A new ruling from the World Court may force Britain to revoke its lease of the island of Diego Garcia to the US military,
with the finding that the British had unlawfully appropriated the
island and expelled its indigenous population prior to the lease.
The court said Britain acted unlawfully in splitting the island off from
the territory of Mauritius in 1965, and the presiding judge called on
Britain to bring the administration to the end “as rapidly as possible.”

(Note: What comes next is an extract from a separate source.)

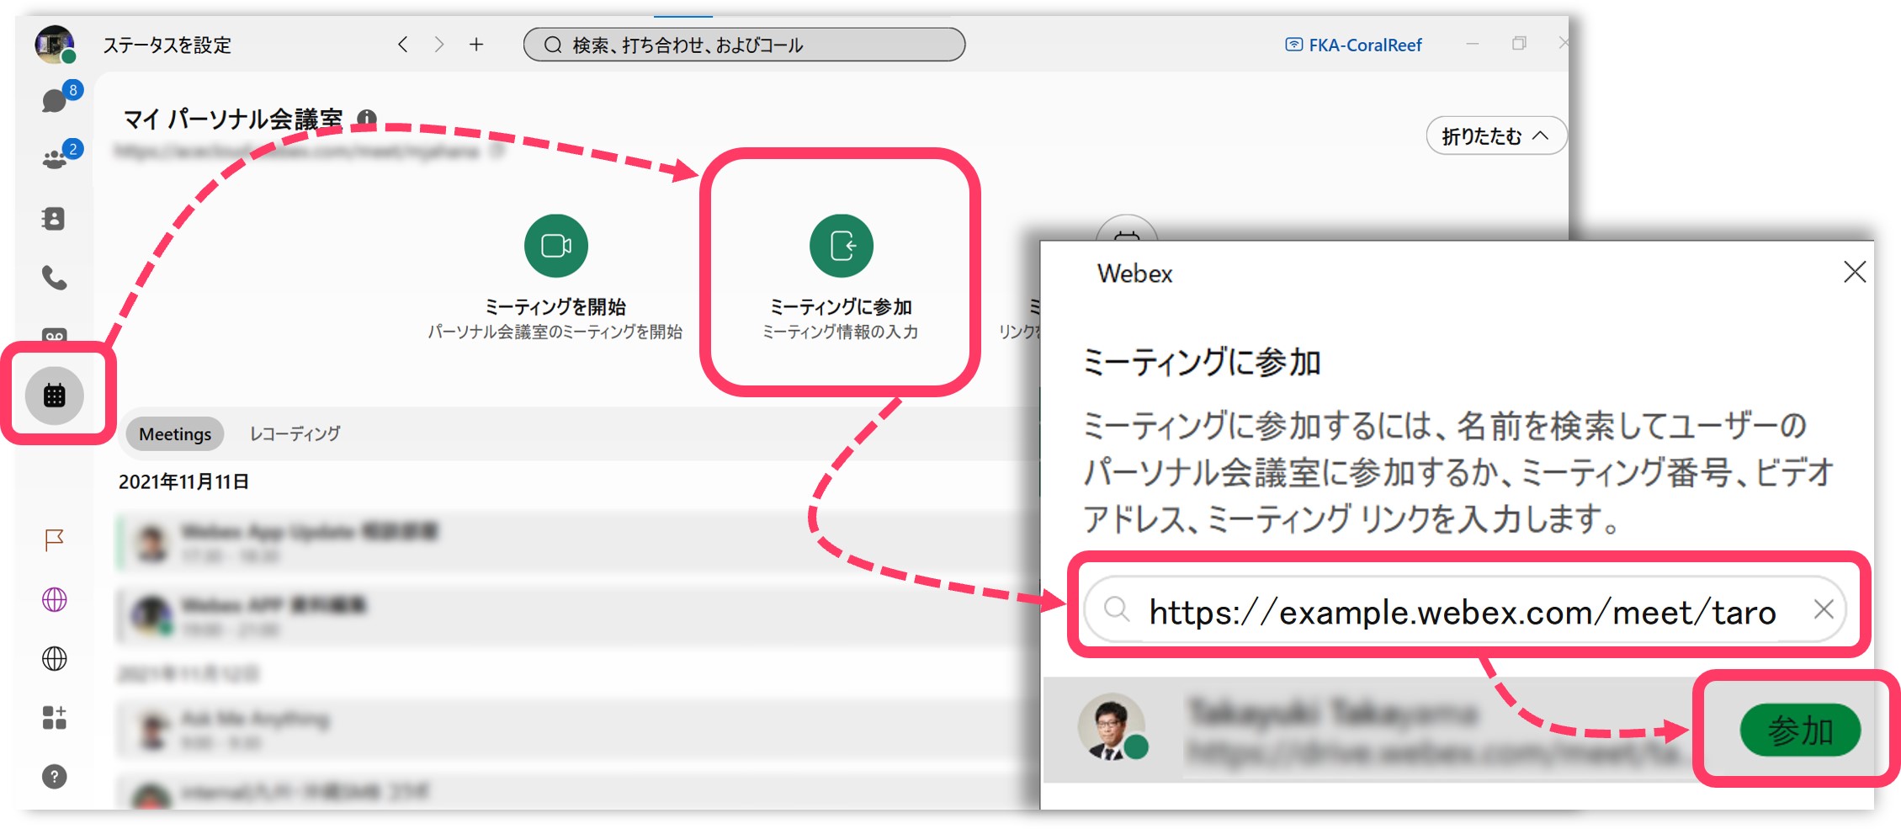1901x829 pixels.
Task: Click the plus button beside navigation arrows
Action: (x=476, y=45)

At the time of the split, Mauritius and Diego Garcia were both British
colonies. Britain was just three years from granting Mauritius
independence, however, and decided it was keeping Diego Garcia and the
rest of Chagos in the process.
A few more years later, they wanted to lease out Diego Garcia, which
involved evicting some 2,000 civilians from the island. Islanders have
been fighting to be allowed to return since the 1970s, though Britain
has said in the past they wouldn’t be allowed to.
All of this raises an interesting possibility, however. While the US
always turns its nose up at World Court rulings like this, the ruling
isn’t against them, it’s against Britain. It’s not clear what the
British government intends to do yet, but they may decide the
international pressure is just not worth the lease money they get from
the US.
It is astonishing how long colonialism continues.
And then there is the case where the remains of British and Spanish colonialism clash: the Falkland Islands. Indeed, why would the descendants of Spanish colonialism have more right to a solid piece of the Earth’s surface than the descendants of British colonialism?
I cannot imagine Theresa May accepting the Court ruling.
The US and UK, two supremacist nations that we can’t expect will do the right thing.